> Supplied passage:
####################

1460 Kootenay trainspotting
When Trains Ruled the Kootenays: A Short History of Railways in Southeastern British Columbia
by Terry Gainer
Victoria: Rocky Mountain Books, 2022
$25.00 / 9781771604017
Reviewed by Ron Verzuh
*
Trainspotting in the Kootenays: Did we miss the train as a better way to travel in the 21st century?
When I was a kid growing up in the Kootenays, we used to place pennies on the train track and wait for the Nelson-bound Canadian Pacific Railway diesel engine to roar past us as we hid in the nearby bushes. Trainspotting, I suppose. That’s one of the reasons this small book caught my eye. There were other reasons as well, history being one.
The best part of reading Trains is the glimpses we get of the incredible history of development in the region. None of it would have happened without William Cornelius Van Horne of the CPR, Daniel C. Corbin of the Spokane Falls and Northern (the first American railway to reach the Kootenays), and John J. Hill of the Great Northern.
These were the rival capitalist visionaries who competed to push track through impossible terrain in the 1890s to open up the commerce fed by coal, lead, zinc, precious metals and forest products. The Silver Rush in the Slocan district drove the race to build a rail system.

####################

> Data provided:
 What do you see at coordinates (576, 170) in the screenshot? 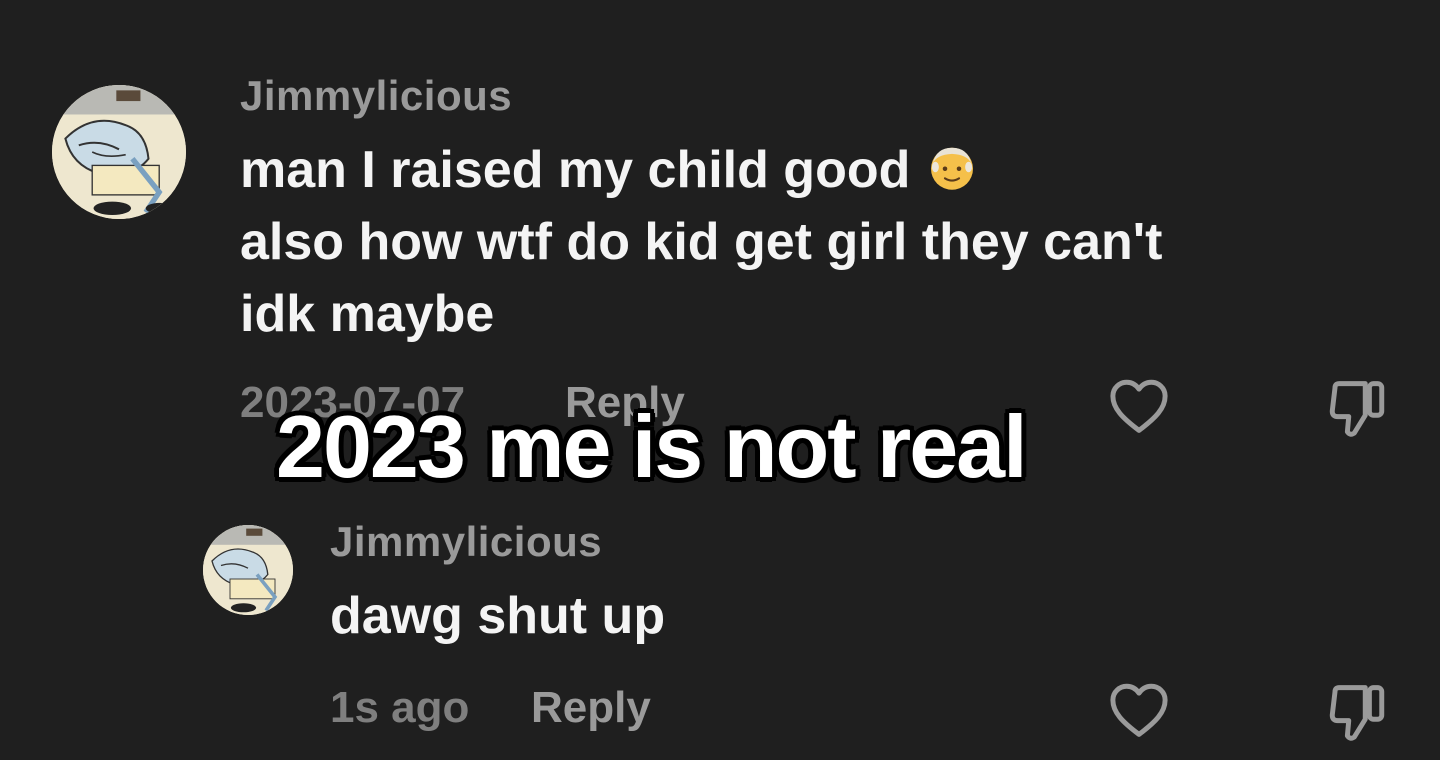
I see `comment-line-text: man I raised my child good` at bounding box center [576, 170].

####################

> Assigned task: According to the book review, which was the first American railway to reach the Kootenays?

> Reply: The Spokane Falls and Northern.